Relationships

3 Ways Growing Up With Divorced Parents Helped Me To Understand Love

by Jenna Shnayerson

When I tell people my parents are divorced, I get a lot of “I'm sorry” and questions dancing around the topic of “what's it like to come from a split-up family?”

While having divorced parents was hard and forced me to grow up faster than some of my other friends, in the grand scheme of things, it wasn't that bad.

It taught me how to be responsible and allowed me to form a different kind of bond with both of my parents. At a very young age, it also taught me a lot about love and relationships.

I would see my parents date and fall in and out of love with other people. And when they did fall, I would watch them pick themselves up and move on. I would even watch my mom say no to numerous suitors just because she wanted to stay home with me and put me to bed at night.

Statistics say children in divorce inhabit a more difficult emotional landscape than those in intact families.

While I do admit I am somewhat cynical about finding love, I see kids from families with two parents who are just as cynical as me.

Understanding love and how to let someone in cannot solely be defined by whether or not your parents are together. Just because I come from a split family does not mean I am destined for marriage that will end in divorce as well.

If anything, I believe it has taught me how to be smarter, wiser and more selective with dating.

How to be alone and be okay with it

My mom was an amazing parent. She worked hard and took care of me, making sure she was always there to make me dinner.

Because I lived mostly with her when I was a little girl, she did not get to go out and meet people as often.

I never realized how much she sacrificed for me until I personally started dating. Night after night, she would put me to bed, and I never thought twice about what she did after.

What would she do after 8 pm? I never thought about this because she never voiced any resentment or loneliness.

She was always dedicated to being a mother, and never thought about going out and having a babysitter put me to bed.

On weekends, she looked forward to taking me out to dinner and staying in and watching a movie. I bet she sometimes wished she were getting ready on a date, or missed those butterflies that come during the early stages of dating.

But, she never let it show. She taught me how to be alone and happy at the same time. She taught me how to be independent and never sacrifice your loved ones just for a man.

Because of her, I have become comfortable in my skin and let good things and good relationships happen when they were meant to be.

The art of selectivity

My parents had a rule: "We must wait at least a year before introducing Jenna [me] to your significant other."

This rule was put into place in hopes of me not becoming attached to any of my parents' partners, only to see them break up in a couple of months. From this rule, I learned how to be selective about who I introduce to my friends and family.

I do this not because I fear my father would become too fond of my boyfriend, but because I want close friends and family to see how special my future beau is to me. I do this because I learned having a serious partner takes time and commitment.

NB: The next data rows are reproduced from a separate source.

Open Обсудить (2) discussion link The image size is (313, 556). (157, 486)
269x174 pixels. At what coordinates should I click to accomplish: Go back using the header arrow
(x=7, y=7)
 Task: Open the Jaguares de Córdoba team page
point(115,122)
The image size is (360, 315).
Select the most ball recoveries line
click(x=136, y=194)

By taking the time to be selective who I introduce to my loved ones, I force myself to think ahead and see if my partner is worth being a serious part of my life.

It has made me think seriously about who I choose to spend time with and if they are worth my time.

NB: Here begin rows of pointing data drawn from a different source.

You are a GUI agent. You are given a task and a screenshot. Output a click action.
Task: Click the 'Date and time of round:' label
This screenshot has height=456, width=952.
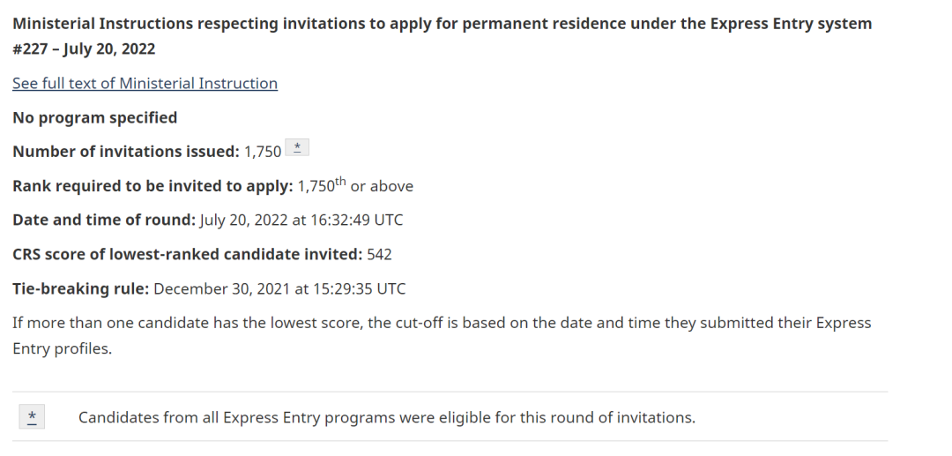pos(104,220)
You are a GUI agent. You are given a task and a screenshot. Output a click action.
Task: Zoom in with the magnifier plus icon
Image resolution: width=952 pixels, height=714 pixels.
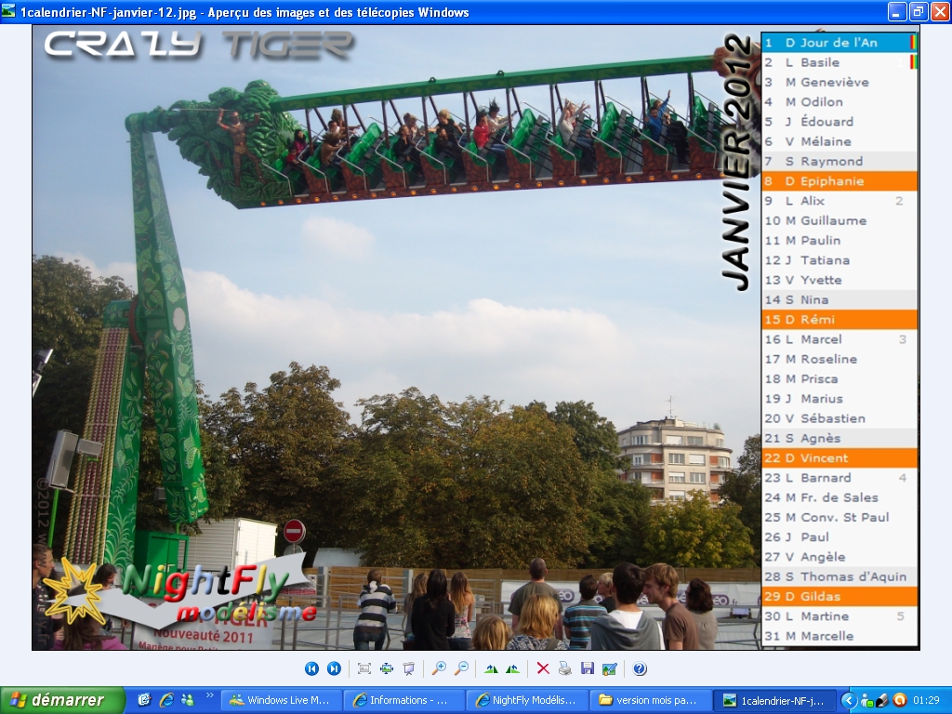(x=439, y=668)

How to love and hold on to it

Of my two parents, my dad was the one who went on a majority of the dates. He was not a playboy or anything, but he enjoyed going out and meeting new people.

As a result, he had a few serious girlfriends I got to meet. They were all very nice and made a real effort to get to know me. However, they never stuck.

Even after a couple of years together, their relationship never turned into wedding bells. I would even grow attached to some of them and ask my dad why they were no longer together.

Sometimes, when he would end it, I thought my dad was making a big mistake and would never find his "one." However, last August he did.

He found the one woman he was happy to come home to every night. He found someone he could travel the world with and bring on family vacations.

When they got married, my dad showed me the kind of love a woman deserves. I now know why the others didn't work out.

By watching my dad fall in love, he has shown me what I deserve to have when I eventually get married.

While other kids had the luxury of having two parents who were already in love, I got to witness a real love story. And it was pretty f*cking awesome.